Panel upset over delay in solatium to families of deceased workers

Jagadish Hiremani (left), Member, National Commission for Safai Karamcharis, inspecting on Monday the jewellery manufacturing factory on Father Rhondy Street, R.S. Puram, in the city.

Jagadish Hiremani (left), Member, National Commission for Safai Karamcharis, inspecting on Monday the jewellery manufacturing factory on Father Rhondy Street, R.S. Puram, in the city.   | Photo Credit: S_SIVA SARAVANAN

The workers were asphyxiated while cleaning a septic tank

The National Commission for Safai Karamcharis on Monday pulled up the district administration for not providing relief to the families of three sanitary workers who died while cleaning a septic tank.

At a review meeting held at the Coimbatore Collectorate with representatives of the administration and Coimbatore Corporation, Commission member Jagadish Hiremani said that in his last review meeting with the administration and Corporation officials, he had directed them to provide solatium, education assistance and houses to the families of R. Gowrishankar, R. Ezhumalai and P. Suriyakumar who had died while cleaning a septic tank at a jewellery manufacturing unit in R.S. Puram on December 22.

Earlier, he visited the manufacturing unit on Father Rhondy Street, R.S. Puram, and a few other places.

His directions were that the district administration should provide ₹ 3 lakh each to the families, school education for the kin of the deceased in the ensuing academic year and houses to each of the three families at the earliest.

But to date, neither the administration nor the Corporation had implemented the Commission’s directive.

Was the administration so weak that it was unable to implement three directions, that too to only three of hundreds of Safai Karamcharis (sanitary workers) in Coimbatore, he questioned.

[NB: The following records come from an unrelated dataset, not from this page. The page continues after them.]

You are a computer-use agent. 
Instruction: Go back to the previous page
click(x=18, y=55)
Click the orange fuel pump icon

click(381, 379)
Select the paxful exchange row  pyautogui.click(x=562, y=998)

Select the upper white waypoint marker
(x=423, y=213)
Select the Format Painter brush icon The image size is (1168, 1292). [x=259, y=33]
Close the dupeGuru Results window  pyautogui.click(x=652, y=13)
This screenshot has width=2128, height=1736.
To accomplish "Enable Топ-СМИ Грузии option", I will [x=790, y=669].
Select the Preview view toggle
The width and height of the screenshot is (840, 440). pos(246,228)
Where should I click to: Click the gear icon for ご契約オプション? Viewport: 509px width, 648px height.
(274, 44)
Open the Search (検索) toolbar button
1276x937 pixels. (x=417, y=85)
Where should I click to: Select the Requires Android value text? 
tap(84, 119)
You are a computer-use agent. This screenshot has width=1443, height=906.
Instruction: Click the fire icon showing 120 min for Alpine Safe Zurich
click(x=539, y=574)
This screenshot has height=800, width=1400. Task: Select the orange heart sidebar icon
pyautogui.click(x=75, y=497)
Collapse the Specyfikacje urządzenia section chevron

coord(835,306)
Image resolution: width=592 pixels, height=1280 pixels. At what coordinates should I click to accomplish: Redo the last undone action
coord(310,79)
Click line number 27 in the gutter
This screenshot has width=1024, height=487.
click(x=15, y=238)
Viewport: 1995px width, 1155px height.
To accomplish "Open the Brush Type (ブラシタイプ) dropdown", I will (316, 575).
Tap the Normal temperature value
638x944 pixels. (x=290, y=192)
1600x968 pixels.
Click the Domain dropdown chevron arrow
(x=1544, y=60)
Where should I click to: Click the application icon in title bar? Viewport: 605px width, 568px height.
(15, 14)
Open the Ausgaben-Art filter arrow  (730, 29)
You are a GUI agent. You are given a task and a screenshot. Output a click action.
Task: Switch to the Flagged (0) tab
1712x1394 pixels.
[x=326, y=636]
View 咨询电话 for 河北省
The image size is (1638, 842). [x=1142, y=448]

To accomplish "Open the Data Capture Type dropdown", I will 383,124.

The Commission had asked the Deputy Commissioner of Police, Law and Order, Coimbatore City, to investigate into around 25 complaints from the sanitary workers from Dalit communities, who had alleged that though they were qualified and eligible enough, the Corporation and other local bodies had given them only conservancy work while for persons of lesser qualification from other communities, it had assigned office work.

Regarding the Central Government-sponsored survey in Coimbatore on identifying sanitary workers, Mr. Hiremani said he had directed the administration to complete the survey within the next two weeks after conducting awareness camps.

While the district administration had claimed that there were only 252 sanitary workers and another 300-odd to be added, his inputs were that there were around 5,000 persons engaged in sanitary works in both government and private establishments.

He also wanted the district administration to take to the sanitary workers the schemes offered by the National Safai Karamcharis Finance and Development Corporation.